Red blood cell transfusion is associated with increased hemolysis and an acute phase response in a subset of critically ill children.
Academic Article
Overview
abstract
In healthy adults, transfusion of older stored red blood cells (RBCs) produces extravascular hemolysis and circulating non-transferrin-bound iron. In a prospective, observational study of critically ill children, we examined the effect of RBC storage duration on the extent of hemolysis by comparing laboratory measurements obtained before, and 4 hr after, RBC transfusion (N = 100) or saline/albumin infusion (N = 20).
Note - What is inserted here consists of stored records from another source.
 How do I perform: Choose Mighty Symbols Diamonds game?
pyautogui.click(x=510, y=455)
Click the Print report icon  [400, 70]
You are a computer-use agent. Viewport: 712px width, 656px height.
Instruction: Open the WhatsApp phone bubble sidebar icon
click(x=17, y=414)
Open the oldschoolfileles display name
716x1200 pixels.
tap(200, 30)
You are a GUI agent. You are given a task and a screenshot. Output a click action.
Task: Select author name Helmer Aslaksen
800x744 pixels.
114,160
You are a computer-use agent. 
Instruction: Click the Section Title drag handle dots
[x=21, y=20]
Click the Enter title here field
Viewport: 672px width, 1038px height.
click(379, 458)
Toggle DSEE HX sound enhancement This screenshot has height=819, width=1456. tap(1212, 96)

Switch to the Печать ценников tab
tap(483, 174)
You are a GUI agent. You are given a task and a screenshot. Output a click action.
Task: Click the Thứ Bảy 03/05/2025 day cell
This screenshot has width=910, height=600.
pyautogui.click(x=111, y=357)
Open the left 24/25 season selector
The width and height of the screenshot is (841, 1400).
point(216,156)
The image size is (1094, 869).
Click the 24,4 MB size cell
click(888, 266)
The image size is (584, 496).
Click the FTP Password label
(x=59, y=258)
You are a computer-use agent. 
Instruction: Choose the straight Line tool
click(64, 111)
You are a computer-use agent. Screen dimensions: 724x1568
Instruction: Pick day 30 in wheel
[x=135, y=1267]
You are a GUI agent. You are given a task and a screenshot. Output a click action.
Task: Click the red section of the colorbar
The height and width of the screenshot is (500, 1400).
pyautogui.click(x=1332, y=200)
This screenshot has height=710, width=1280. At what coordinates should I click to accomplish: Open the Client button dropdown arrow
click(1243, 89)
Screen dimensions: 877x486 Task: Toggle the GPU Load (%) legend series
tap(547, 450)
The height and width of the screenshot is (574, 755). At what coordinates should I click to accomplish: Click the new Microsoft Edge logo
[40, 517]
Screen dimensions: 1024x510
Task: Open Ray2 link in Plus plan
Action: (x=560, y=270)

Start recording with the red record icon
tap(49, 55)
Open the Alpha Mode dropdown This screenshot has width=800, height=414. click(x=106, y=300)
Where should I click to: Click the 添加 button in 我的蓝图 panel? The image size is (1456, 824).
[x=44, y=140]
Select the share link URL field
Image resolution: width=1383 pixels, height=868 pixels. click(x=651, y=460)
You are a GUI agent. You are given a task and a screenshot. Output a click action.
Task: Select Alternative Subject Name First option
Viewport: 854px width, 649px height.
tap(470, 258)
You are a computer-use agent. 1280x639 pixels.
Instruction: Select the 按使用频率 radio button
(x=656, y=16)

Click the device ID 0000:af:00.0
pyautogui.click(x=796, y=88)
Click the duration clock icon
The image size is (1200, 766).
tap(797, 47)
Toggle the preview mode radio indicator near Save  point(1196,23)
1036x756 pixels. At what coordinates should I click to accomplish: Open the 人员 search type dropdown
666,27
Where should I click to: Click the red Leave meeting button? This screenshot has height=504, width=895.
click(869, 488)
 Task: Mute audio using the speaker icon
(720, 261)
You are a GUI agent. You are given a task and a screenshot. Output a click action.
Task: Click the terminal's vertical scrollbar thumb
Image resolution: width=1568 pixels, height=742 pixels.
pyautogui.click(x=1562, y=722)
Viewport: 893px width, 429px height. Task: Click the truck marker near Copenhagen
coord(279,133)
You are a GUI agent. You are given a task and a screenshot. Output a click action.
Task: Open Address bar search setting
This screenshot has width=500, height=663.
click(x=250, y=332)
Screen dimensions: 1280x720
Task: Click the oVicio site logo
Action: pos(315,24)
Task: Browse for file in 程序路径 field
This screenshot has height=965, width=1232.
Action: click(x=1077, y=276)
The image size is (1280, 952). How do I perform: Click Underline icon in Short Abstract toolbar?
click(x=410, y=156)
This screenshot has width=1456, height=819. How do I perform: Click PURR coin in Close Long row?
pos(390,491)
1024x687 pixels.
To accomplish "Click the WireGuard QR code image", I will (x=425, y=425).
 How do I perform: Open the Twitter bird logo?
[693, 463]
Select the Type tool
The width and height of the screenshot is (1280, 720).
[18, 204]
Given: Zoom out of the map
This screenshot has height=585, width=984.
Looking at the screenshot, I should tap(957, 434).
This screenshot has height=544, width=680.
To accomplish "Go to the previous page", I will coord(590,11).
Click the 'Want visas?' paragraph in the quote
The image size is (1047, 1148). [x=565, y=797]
Transfusion of RBCs stored for longer than 4 weeks significantly increased plasma free hemoglobin (P < 0.05), indirect bilirubin (P < 0.05), serum iron (P < 0.001), and non-transferrin-bound iron (P < 0.01). However, days of storage duration poorly correlated (R(2) <0.10) with all measured indicators of hemolysis and inflammation. These results suggest that, in critically ill children, most effects of RBC storage duration on post-transfusion hemolysis are overwhelmed by recipient and/or donor factors. Nonetheless, we identified a subset of patients (N = 21) with evidence of considerable extravascular hemolysis (i.e., increased indirect bilirubin ≥0.4 mg/dL). In these patients, transfusion-associated hemolysis was accompanied by increases in circulating non-transferrin-bound iron and free hemoglobin and by an acute phase response, as assessed by an increase in median C-reactive protein levels of 21.2 mg/L (P < 0.05). In summary, RBC transfusions were associated with an acute phase response and both extravascular and intravascular hemolysis, which were independent of RBC storage duration. The 21% of transfusions that were associated with substantial hemolysis conferred an increased risk of inducing an acute phase response.